Item coordinate data »
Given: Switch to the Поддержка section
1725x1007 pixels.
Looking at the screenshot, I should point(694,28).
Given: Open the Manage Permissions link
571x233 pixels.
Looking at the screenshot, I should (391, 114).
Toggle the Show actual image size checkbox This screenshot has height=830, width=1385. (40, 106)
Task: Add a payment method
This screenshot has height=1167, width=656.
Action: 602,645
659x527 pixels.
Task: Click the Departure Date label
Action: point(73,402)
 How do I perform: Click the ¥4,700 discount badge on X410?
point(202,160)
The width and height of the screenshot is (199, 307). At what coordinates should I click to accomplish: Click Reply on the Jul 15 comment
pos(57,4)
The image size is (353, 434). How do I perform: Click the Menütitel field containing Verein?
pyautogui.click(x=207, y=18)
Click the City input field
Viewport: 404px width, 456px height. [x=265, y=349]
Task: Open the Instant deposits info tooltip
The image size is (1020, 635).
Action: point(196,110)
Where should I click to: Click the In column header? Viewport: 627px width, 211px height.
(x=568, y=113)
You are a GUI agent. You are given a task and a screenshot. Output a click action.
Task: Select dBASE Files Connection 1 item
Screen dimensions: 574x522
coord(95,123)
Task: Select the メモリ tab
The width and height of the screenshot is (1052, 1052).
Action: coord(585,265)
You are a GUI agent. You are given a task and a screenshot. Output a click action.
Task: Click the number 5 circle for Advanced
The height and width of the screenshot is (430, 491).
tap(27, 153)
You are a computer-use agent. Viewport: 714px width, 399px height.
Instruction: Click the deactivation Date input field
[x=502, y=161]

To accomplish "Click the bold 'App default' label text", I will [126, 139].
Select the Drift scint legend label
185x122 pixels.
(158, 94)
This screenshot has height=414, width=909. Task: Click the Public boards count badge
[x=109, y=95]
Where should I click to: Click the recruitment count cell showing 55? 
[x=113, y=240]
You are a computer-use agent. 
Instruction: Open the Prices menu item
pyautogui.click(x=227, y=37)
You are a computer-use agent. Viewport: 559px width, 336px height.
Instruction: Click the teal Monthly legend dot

DESCRIPTION OF THE TASK » Copy out every row above, line for line, without changing a character.

EXERCISE SOLUTION »
Given: Switch to the Поддержка section
1725x1007 pixels.
Looking at the screenshot, I should point(694,28).
Given: Open the Manage Permissions link
571x233 pixels.
Looking at the screenshot, I should (391, 114).
Toggle the Show actual image size checkbox This screenshot has height=830, width=1385. (40, 106)
Task: Add a payment method
This screenshot has height=1167, width=656.
Action: 602,645
659x527 pixels.
Task: Click the Departure Date label
Action: point(73,402)
 How do I perform: Click the ¥4,700 discount badge on X410?
point(202,160)
The width and height of the screenshot is (199, 307). At what coordinates should I click to accomplish: Click Reply on the Jul 15 comment
pos(57,4)
The image size is (353, 434). How do I perform: Click the Menütitel field containing Verein?
pyautogui.click(x=207, y=18)
Click the City input field
Viewport: 404px width, 456px height. [x=265, y=349]
Task: Open the Instant deposits info tooltip
The image size is (1020, 635).
Action: point(196,110)
Where should I click to: Click the In column header? Viewport: 627px width, 211px height.
(x=568, y=113)
You are a GUI agent. You are given a task and a screenshot. Output a click action.
Task: Select dBASE Files Connection 1 item
Screen dimensions: 574x522
coord(95,123)
Task: Select the メモリ tab
The width and height of the screenshot is (1052, 1052).
Action: coord(585,265)
You are a GUI agent. You are given a task and a screenshot. Output a click action.
Task: Click the number 5 circle for Advanced
The height and width of the screenshot is (430, 491).
tap(27, 153)
You are a computer-use agent. Viewport: 714px width, 399px height.
Instruction: Click the deactivation Date input field
[x=502, y=161]

To accomplish "Click the bold 'App default' label text", I will [126, 139].
Select the Drift scint legend label
185x122 pixels.
(158, 94)
This screenshot has height=414, width=909. Task: Click the Public boards count badge
[x=109, y=95]
Where should I click to: Click the recruitment count cell showing 55? 
[x=113, y=240]
You are a computer-use agent. 
Instruction: Open the Prices menu item
pyautogui.click(x=227, y=37)
You are a computer-use agent. Viewport: 559px width, 336px height.
Instruction: Click the teal Monthly legend dot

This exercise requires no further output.